Blogger dan Content Creator. Member Kompasiana sejak Juni 2010. Aktif menulis di blog bangdzul.com dan vlog https://www.youtube.com/@bangdzul/
Kisah Selembar Sarung di Sudut Mushola Kecil
Kumel, kucel dan dekil, itulah kondisiku saat ini. Aku tinggal di sebuah rak mushola di sebuah pom bensin di pinggiran ibu kota.
Saat ini, biasanya ada banyak orang hilir mudik ke pom bensin mushola. Hampir setiap tahun. Tapi, entah kenapa tahun ini terasa sepi sekali.
Biasanya aku banyak digunakan oleh berbagai orang dari berbagai kalangan. Mulai dari orang yang bertato hingga anak-anak muda yang gemar menggunakan celana sontog.
Hidupku sudah cukup lama mengisi rak di tingkat kedua sebuah sudut mushola. Kain penutup yang biasanya digunakan untuk beribadah. Orang menyebutnya sebuah sarung. Iya, aku adalah sarung yang kerap digunakan orang untuk beribadah.
Aku sudah lupa kapan tepatnya aku bisa berada di mushola kecil ini. Hidup bersama beberapa sahabat yang juga merupakan sumbangan dari orang-orang yang tak kukenal. Kami hidup rukun selama ini. Bahkan, dalam kondisi tertentu, kadang-kadang kami suka kekurangan. Saking banyaknya orang yang bergantian ingin menunaikan ibadahnya.
Suasana itu aku rasakan terakhir pada tahun lalu. Tepatnya 10 hari sebelum dan setelah lebaran. Meski aku tinggal di sebuah mushola kecil, pom bensin ini termasuk yang cukup ramai. Karena berada di perbatasan antar provinsi saat memasuki Jawa Timur.
Tapi, itu cerita masa lalu.

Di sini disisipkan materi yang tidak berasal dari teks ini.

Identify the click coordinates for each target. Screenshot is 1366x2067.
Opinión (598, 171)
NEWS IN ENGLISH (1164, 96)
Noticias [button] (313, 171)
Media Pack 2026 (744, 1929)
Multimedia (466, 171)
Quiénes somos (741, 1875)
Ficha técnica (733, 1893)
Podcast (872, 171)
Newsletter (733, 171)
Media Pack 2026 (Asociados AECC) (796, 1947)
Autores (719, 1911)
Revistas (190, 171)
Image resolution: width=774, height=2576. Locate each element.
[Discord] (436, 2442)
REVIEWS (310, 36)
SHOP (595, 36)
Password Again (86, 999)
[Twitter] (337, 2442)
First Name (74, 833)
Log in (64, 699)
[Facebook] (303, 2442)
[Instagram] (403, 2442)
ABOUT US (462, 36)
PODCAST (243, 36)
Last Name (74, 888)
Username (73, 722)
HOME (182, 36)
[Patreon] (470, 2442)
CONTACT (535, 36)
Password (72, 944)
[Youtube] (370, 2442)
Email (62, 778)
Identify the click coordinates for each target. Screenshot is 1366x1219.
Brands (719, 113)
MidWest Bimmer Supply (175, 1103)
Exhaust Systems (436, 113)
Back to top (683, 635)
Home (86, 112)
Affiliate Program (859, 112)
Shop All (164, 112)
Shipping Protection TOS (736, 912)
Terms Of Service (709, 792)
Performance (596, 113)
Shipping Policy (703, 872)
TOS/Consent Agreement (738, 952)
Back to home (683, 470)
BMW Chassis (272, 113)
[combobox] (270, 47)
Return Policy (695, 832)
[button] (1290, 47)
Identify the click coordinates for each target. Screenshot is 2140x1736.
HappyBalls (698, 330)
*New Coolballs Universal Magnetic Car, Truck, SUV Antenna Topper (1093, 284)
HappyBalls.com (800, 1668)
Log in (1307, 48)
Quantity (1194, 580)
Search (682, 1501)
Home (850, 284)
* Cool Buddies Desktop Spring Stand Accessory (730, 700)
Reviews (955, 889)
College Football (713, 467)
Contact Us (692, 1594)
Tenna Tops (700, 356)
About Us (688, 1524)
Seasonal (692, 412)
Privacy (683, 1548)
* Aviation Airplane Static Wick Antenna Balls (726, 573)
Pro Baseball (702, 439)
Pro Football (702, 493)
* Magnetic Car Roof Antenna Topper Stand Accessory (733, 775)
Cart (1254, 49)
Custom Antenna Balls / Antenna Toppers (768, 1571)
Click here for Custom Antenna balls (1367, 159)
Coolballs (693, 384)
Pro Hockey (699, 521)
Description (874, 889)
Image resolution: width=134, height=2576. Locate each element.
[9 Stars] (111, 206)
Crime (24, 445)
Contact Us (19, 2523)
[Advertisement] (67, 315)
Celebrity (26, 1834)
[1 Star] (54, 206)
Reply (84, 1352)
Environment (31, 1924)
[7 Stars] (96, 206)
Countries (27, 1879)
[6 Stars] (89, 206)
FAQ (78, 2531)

Kini hanya orang-orang sekitar dan karyawan pom bensin saja yang masih tetap rajin berada di mushola pada waktunya.
Aku tidak paham apa yang terjadi di luar sana. Sempat suatu siang, di kala aku sedang ngantuk-ngantuknya, tiba-tiba mendengar obrolan dua musafir yang mampir.
Aku dengar yang satu dari sebuah kota di Jawa Barat, sementara yang satunya lagi berasal dari Lampung. Mereka sengaja menunggu di mushola karena takut razia.
Katanya sih sekarang tak mudah memasuki perbatasan Jawa Timur. Karena kabarnya sedang ada pandemi virus yang membuat orang harus tetap berada di rumah.
Tapi, sepertinya obrolan dua orang musafir tersebut menarik. Mereka rela memasuki kampung ke kampung demi lolos dari razia. Alasannya adalah rindu, rindu kampung halaman mereka di Jawa Timur.